At the same time we began implementing the Liveness Check feature, which requires a certain single region within the EU where it can possibly work: eu-west-1. Thus we realized we will need to move the infrastructure to a new single region which forced to go with option #2.

Luckily, data migration within AWS is easy: you can just sync the data between S3 buckets. Migration of DynamoDB collections is more complicated, but we could just do export/import with our volumes and call it a day.

Finally, we came up with the following plan:

Make the appropriate naming for any parameters we use. Remove hardcoded values, unify naming - make things rights.
Use the generated terraform to have an understanding of overall picture.
Write the terraform half-manually with the appropriate region variables, output variables and parameters to make all the coupling explicit.
Provision the staging environment
Test that it works well
Provision the production environment
Migrate the data from the old production to the new one

Big Switch

Finally we had the new infrastructure fully operational in production in the new region. Now we had to make the big switch: switch the DNS.

And here the new problems arises: our web appications - supplier app and admin panel - are deployed as web applications from S3 buckets. However in order for an app to be accessible from https://app.supplied.eu/ from a browser the name of the bucket should be exactly the same as the domain name: app.suppled.eu. That means you can't include the environment variable in the bucket name. What is even worse is that bucket names are GLOBAL. Not region global, not organization global, they are TOTALLY GLOBAL. And our apps already occupied those names which makes us to remove those buckets.

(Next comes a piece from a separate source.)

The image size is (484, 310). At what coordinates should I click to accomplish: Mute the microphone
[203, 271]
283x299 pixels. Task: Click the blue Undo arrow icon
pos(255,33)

The offical documentation says, that the bucket name does not get freed instantly; it may take up to 48 hours to propagate. Fortunately, for us it took only 15 minutes from removal to freeing, so we were down only for like 15 minutes.

Final words

Finally, we achieved all of our goals:

Cleaned up the naming
Made the connections explicit
Create identical environments allowing for testing any new changes
Got a capability of spinning up new infra in new region in under 1 hour.